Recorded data

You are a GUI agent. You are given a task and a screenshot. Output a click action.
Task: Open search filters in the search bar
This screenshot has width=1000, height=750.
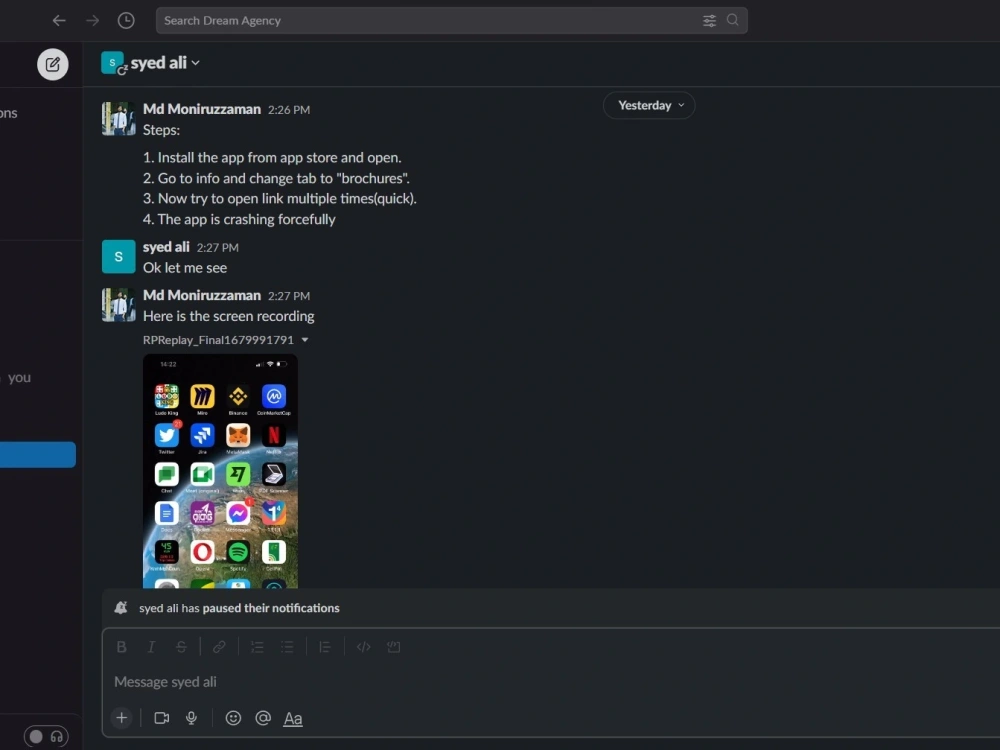point(709,20)
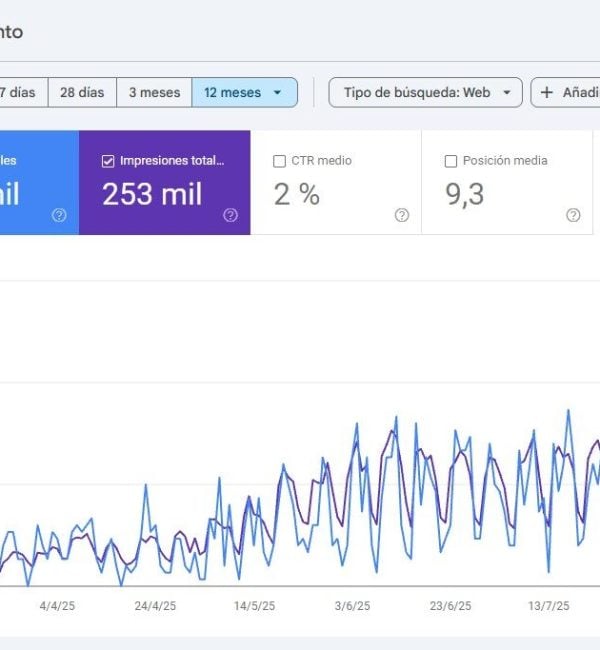
Task: Click the 3/6/25 date label on axis
Action: pos(352,606)
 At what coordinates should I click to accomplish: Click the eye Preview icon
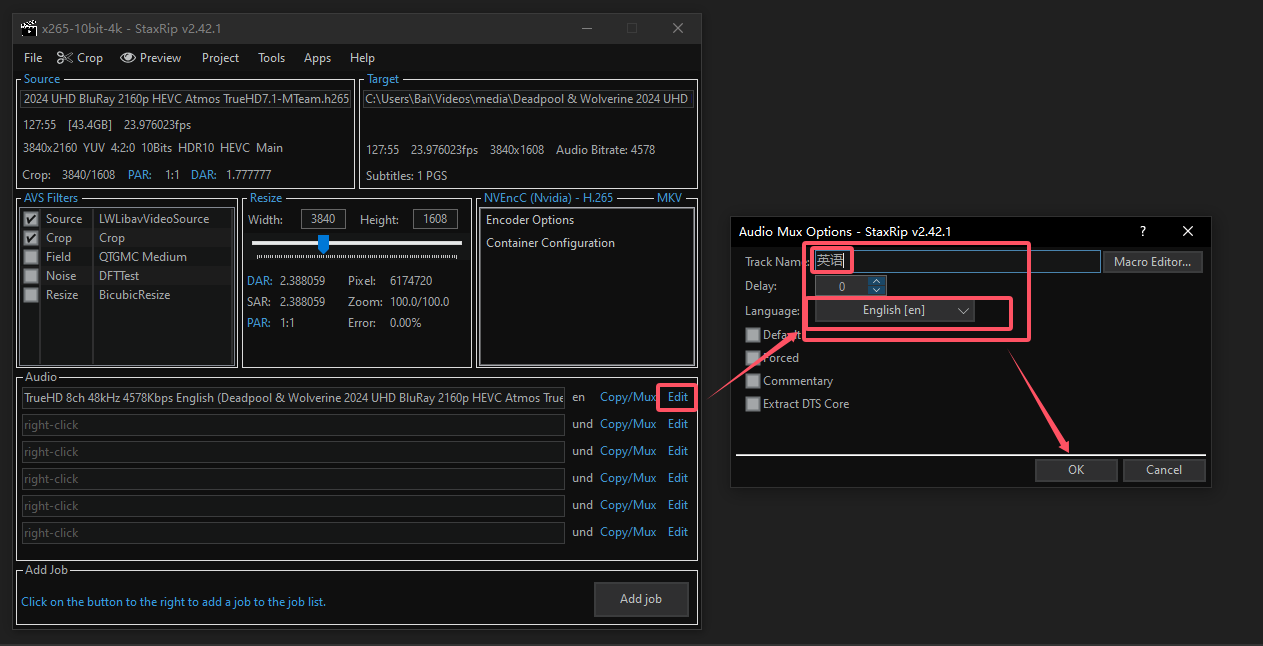[128, 58]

__What you are asked to do__. From the line with "At what coordinates" through the final line of the records above, return each line exactly and nothing else. Pictures are to be skipped.

__Answer section__.
 At what coordinates should I click to accomplish: Click the eye Preview icon
[128, 58]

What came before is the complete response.